Intriguée par les cris de joie, Marjolaine était venue voir et l’avait trouvé inerte, sur le dos, au milieu du cabanon. Un pied dans un seau. Une fronde à la main. Le sol était jonché de croquettes pour chats. Et sur le mur du fond, à un dizaine de mètres de la porte d’entrée, il y avait  trois poêles de taille différentes accrochées contre le mur. Elle avaient servi de cible pour ces entraînements.
Doucement, elle se mit à pleurer sans à-coup, elle enleva le seau du pied, et lui joignit les deux main sur le ventre sous lesquelles elle laissa la fronde qu’il tenait encore fermement. Symbole fort de ce personnage qui n’avait jamais cessé d’être un enfant malgré les horreurs de la vie.
Deux jours plus tard, On retrouva Marjolaine assise à la terrasse, elle avait mis la table pour deux. En face d’elle le jardin fleuri semblaient attendre son réveil. Elle paraissait  endormie, en contemplation devant les pavots de Californie qui barraient la porte d’entrée de la grotte de l’ours. Son assiette de soupe froide n’avait as été touchée, la cuillère témoignait, encore propre sur la table.
-« Une femme sans appétit, était soit une femme malade, soit une femme morte »

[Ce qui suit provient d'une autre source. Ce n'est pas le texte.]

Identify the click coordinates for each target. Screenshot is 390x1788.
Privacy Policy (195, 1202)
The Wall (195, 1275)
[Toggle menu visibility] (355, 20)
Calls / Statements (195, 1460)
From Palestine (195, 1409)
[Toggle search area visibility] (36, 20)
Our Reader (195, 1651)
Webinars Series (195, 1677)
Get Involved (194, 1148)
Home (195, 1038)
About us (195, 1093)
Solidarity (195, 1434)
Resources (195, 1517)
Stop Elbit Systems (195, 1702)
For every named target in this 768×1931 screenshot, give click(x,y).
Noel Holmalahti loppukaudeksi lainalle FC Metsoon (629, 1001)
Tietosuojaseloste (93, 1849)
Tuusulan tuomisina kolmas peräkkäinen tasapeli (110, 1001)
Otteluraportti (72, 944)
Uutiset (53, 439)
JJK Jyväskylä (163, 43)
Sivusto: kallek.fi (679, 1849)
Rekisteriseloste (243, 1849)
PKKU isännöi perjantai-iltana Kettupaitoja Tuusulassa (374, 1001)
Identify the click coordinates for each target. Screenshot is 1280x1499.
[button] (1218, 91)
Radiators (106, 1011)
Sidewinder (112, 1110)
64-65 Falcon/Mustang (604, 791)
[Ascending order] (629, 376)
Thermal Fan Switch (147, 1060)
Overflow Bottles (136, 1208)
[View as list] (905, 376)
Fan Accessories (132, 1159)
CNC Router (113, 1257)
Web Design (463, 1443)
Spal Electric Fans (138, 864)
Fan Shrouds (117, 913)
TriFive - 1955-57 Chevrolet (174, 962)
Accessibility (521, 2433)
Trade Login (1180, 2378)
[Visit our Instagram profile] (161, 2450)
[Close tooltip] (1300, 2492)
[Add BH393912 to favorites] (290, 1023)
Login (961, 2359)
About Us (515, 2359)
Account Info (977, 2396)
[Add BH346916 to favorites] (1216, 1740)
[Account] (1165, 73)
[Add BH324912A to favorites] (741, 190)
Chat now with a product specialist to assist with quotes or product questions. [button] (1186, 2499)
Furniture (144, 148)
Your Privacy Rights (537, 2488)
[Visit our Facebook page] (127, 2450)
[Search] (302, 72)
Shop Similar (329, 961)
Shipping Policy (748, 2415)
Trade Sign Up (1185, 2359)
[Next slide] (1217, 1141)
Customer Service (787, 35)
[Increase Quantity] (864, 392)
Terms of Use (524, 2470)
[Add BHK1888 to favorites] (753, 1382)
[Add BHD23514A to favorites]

Ils ne s’étaient  quitté l’un l’autre  que l’espace d’ un instant. Pour se retrouver dans un autre monde ,une autre dimension. Leur travail sur Terre était terminé…pour le moment. Leur âmes auraient enfin cette liberté de voler ensemble, sans ne plus avoir à porter les contraintes de ce leurs deux corps fatigués. Aimer pourrait enfin être une plénitude sans besoins. Juste être l’un pour l’autre, ce qu’ils désiraient secrètement, depuis leur première rencontre.